- EXCERPT PROVIDED:
Cisco Intro to QoS and CoS, Part 2 -- A Deeper Dive into Marking Traffic

In our last lab, we set up a simple network, and showed how applying a QoS policy to prioritize certain traffic over other traffic could help high-priority, time-sensitive applications work properly, even during times of network congestion. But what did all of the access lists, class maps and policy maps really do? In this lab, we'll take a closer look at what the class maps and policy maps are really doing at the packet layer.

First, we'll start with a new network diagram:

As we stated last time, the first step in designing an effective QoS policy is identifying the traffic on your network, and deciding how you want to prioritize it. On this network, we will sort network traffic into the following classes:
  1. Core Control: OSPF, in this case (which is automatically identified and marked by the router itself);
  2. VoIP: We will be simulating voice traffic by streaming an MP4 video file from the host CentOS6 to hosts on the "voice" VLAN (VLAN 100);
  3. Call Signaling: We will also be simulating call signaling traffic with SSH from the "voice" VLAN (VLAN 100);
  4. Routine: Bulk data traffic from the "LAN" VLAN (VLAN 10);
  5. default: Anything not otherwise classified.

Here are the access lists that we will use to identify the traffic:
ip access-list extended CALLSIGNALING
 permit tcp any eq 22
 permit tcp any eq 22
 deny ip any any
ip access-list extended ROUTINE
 permit ip any
 permit ip any
 deny ip any any
ip access-list extended VOIP
 permit tcp any eq www
 permit tcp any eq www
 deny ip any any

Like I said earlier, the router automatically identifies and marks routing protocol traffic, so we don't need to create a separate ACL for that.

After creating the ACL's to match the network traffic, we will create the class maps:
class-map match-any NETWORK_CONTROL
 match ip dscp cs6
class-map match-any VOIP
 match ip dscp ef
 match access-group name VOIP
class-map match-any CALLSIGNALING
 match ip dscp cs3
 match ip dscp af31
 match access-group name CALLSIGNALING
class-map match-any ROUTINE
 match ip dscp cs2
 match access-group name ROUTINE

Let's discuss the class map in a little more detail. First, notice that the first line of each class map contains the phrase "match-any." Take, for example, the class map for CALLSIGNALING. We have a line that states, "match ip dscp cs3," and then we have two other "match..." statements following that line. Since we created the class map using the "match-any" statement, then we are essentially using a logical OR to match either the DSCP marking CS3, the DSCP marking AF31 or the "CALLSIGNALING" access list. If we had used the phrase, "match-all," then we would be performing a logical AND against all of the statements (which would never match, as the DSCP CS3 and DSCP AF31 markings are mutually exclusive...but it can be useful if you are matching on other criteria than DSCP markings).

- DIRECTIVE 1: From the records, reproduce verbatim the stretch from the line containing "This screenshot has height=479, width=500." through the line containing "admin-bar-site-name: My Blog is".

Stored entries
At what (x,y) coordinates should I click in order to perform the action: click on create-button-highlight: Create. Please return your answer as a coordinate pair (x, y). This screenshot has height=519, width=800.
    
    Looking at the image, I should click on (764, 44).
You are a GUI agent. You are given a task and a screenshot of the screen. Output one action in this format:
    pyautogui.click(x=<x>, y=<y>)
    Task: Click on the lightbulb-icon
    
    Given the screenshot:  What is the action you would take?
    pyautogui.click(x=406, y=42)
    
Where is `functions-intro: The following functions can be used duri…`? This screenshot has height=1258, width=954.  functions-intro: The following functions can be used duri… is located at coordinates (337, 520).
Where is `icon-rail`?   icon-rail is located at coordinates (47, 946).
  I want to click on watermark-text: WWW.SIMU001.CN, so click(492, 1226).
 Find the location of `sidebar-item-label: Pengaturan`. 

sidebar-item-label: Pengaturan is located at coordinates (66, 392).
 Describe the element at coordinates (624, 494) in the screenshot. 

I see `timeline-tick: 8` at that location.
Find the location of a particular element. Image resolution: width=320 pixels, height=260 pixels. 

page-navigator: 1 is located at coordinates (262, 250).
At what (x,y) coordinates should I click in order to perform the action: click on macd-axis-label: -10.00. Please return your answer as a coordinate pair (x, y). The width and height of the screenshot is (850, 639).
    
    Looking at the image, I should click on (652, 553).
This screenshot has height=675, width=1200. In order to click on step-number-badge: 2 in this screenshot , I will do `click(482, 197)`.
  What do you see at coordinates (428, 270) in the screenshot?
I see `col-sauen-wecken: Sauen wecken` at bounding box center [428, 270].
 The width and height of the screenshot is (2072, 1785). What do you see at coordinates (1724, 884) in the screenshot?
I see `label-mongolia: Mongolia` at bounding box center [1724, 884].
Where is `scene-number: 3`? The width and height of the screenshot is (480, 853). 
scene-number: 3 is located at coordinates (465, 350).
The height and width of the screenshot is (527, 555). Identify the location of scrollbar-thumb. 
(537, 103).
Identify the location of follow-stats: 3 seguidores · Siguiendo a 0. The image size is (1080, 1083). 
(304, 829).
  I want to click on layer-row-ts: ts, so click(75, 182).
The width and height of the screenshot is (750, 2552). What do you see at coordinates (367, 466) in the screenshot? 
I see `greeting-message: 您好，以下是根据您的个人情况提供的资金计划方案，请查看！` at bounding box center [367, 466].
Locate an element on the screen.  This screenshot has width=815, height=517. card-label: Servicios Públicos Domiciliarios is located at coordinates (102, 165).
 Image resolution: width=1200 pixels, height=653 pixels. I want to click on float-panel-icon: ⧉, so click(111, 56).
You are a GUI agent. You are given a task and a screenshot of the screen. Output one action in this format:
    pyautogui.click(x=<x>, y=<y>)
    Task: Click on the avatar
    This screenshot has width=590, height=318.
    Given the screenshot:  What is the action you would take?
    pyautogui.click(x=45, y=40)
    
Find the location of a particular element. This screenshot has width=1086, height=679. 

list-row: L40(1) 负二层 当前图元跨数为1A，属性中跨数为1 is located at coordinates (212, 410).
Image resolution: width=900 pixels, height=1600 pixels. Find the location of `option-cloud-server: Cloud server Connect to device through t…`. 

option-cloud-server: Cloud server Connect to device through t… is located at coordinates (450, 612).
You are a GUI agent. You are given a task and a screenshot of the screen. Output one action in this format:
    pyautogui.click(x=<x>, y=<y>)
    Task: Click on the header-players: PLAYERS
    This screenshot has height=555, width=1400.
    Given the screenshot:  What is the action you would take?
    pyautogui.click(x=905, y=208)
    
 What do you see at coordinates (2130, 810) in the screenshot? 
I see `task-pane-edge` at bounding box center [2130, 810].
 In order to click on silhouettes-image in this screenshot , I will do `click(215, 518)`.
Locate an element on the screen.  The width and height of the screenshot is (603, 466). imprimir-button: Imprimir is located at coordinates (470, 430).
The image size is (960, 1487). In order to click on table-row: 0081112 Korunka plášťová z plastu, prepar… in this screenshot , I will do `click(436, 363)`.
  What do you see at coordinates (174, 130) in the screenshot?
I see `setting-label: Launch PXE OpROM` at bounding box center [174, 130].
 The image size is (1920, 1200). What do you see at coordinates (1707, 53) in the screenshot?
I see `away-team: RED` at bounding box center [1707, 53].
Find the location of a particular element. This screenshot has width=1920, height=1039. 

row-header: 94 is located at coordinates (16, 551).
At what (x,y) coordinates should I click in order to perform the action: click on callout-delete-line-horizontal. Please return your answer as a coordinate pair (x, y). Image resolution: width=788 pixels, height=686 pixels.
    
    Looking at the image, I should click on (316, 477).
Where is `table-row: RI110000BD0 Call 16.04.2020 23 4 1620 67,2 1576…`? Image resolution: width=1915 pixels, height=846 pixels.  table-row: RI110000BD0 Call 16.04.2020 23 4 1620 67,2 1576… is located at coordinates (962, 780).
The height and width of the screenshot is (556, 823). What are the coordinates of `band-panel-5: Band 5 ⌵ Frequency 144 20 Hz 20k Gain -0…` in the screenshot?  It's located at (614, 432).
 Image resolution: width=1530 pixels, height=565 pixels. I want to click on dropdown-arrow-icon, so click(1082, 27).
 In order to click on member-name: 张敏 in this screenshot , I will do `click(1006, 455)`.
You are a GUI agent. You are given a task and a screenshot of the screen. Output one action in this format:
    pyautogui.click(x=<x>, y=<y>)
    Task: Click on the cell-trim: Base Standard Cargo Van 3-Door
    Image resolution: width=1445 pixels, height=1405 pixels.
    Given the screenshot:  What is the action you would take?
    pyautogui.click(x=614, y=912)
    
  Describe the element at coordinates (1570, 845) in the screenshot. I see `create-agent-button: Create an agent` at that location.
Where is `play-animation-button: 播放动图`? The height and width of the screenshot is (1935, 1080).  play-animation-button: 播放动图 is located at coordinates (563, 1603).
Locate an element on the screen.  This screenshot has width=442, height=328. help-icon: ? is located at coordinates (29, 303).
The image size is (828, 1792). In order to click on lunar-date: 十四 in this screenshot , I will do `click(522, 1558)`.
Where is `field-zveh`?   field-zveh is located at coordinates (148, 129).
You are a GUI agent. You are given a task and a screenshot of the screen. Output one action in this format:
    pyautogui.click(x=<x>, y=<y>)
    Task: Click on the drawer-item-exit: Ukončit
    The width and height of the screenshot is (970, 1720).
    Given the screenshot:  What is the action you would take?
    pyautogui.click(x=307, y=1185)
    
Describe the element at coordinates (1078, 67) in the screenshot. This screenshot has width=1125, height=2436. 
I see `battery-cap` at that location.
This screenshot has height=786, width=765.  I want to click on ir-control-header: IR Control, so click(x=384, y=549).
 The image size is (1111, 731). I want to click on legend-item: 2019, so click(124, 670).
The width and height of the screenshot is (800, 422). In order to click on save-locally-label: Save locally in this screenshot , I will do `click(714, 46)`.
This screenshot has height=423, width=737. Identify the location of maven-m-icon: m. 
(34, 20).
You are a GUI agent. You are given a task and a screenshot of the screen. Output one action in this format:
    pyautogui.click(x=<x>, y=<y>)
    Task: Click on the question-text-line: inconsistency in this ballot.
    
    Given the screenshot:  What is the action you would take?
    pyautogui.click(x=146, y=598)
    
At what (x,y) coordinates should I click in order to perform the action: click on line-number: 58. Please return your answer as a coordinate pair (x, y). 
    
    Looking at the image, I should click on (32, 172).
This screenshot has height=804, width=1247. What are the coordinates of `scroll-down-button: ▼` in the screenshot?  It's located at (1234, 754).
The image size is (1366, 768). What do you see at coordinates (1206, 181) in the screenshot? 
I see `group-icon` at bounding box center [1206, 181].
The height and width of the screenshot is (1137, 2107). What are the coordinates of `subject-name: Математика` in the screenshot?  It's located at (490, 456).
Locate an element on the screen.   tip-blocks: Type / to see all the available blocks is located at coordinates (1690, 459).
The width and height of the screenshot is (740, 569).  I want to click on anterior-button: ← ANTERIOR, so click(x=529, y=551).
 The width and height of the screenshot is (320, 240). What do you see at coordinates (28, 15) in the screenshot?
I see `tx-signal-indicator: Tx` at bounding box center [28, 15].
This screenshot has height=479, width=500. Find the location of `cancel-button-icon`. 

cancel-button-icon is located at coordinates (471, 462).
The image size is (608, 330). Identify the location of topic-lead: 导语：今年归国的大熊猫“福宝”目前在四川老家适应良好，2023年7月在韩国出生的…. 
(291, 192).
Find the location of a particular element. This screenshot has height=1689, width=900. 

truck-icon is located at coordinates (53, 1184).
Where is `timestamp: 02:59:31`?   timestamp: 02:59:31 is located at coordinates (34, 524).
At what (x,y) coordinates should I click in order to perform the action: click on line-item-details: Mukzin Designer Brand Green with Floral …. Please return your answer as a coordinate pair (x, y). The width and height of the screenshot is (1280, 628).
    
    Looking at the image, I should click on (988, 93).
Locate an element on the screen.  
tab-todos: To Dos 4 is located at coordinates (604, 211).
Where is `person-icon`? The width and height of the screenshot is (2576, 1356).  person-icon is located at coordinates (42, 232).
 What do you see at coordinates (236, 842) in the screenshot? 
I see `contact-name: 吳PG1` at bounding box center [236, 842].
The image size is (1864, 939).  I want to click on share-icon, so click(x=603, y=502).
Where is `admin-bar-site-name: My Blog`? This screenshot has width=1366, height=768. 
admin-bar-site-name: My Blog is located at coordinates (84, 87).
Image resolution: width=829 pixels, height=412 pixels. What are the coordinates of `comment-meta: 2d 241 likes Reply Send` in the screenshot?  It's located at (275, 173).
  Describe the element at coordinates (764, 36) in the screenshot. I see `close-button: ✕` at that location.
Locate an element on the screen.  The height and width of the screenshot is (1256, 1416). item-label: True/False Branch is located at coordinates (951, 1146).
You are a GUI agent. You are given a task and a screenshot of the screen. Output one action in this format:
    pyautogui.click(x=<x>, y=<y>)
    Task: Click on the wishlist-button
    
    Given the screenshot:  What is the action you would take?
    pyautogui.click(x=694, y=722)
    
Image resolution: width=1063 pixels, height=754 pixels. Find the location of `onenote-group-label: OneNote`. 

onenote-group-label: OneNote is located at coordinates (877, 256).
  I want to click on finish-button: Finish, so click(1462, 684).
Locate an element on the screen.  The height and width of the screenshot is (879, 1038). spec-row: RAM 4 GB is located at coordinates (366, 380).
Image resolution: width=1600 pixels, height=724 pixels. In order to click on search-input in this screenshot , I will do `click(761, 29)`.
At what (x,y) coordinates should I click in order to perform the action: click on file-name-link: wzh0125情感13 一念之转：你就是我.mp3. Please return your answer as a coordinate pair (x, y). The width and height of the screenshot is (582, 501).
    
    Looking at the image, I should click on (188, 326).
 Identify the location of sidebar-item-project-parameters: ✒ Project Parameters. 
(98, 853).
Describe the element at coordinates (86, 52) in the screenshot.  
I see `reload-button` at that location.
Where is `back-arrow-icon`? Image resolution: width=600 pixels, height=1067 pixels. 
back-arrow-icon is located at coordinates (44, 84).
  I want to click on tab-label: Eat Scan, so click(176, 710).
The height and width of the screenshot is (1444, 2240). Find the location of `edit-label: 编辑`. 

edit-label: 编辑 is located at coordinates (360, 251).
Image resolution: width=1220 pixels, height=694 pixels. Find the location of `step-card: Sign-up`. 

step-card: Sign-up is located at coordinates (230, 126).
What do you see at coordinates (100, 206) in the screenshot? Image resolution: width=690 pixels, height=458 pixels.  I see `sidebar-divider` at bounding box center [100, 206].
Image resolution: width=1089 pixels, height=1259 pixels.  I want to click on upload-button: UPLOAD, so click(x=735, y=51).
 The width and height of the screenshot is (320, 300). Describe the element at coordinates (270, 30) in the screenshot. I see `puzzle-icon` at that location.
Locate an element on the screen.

- DIRECTIVE 2:
For each statement below, answer yes or no according to the Cisco QoS article, and quote the words from it that decide the answer.
(a) The router automatically identifies and marks OSPF traffic.
(b) Call signaling traffic is simulated with SSH from the "LAN" VLAN (VLAN 10).
(c) Creating a class map with "match-all" would perform a logical OR across its statements.

- TASK OUTPUT 1:
This screenshot has height=479, width=500. Find the location of `cancel-button-icon`. 

cancel-button-icon is located at coordinates (471, 462).
The image size is (608, 330). Identify the location of topic-lead: 导语：今年归国的大熊猫“福宝”目前在四川老家适应良好，2023年7月在韩国出生的…. 
(291, 192).
Find the location of a particular element. This screenshot has height=1689, width=900. 

truck-icon is located at coordinates (53, 1184).
Where is `timestamp: 02:59:31`?   timestamp: 02:59:31 is located at coordinates (34, 524).
At what (x,y) coordinates should I click in order to perform the action: click on line-item-details: Mukzin Designer Brand Green with Floral …. Please return your answer as a coordinate pair (x, y). The width and height of the screenshot is (1280, 628).
    
    Looking at the image, I should click on (988, 93).
Locate an element on the screen.  
tab-todos: To Dos 4 is located at coordinates (604, 211).
Where is `person-icon`? The width and height of the screenshot is (2576, 1356).  person-icon is located at coordinates (42, 232).
 What do you see at coordinates (236, 842) in the screenshot? 
I see `contact-name: 吳PG1` at bounding box center [236, 842].
The image size is (1864, 939).  I want to click on share-icon, so click(x=603, y=502).
Where is `admin-bar-site-name: My Blog`? This screenshot has width=1366, height=768. 
admin-bar-site-name: My Blog is located at coordinates (84, 87).

- TASK OUTPUT 2:
(a) Yes: "OSPF, in this case (which is automatically identified and marked by the router itself)"
(b) No: "We will also be simulating call signaling traffic with SSH from the "voice" VLAN (VLAN 100)"
(c) No: "If we had used the phrase, "match-all," then we would be performing a logical AND against all of the statements"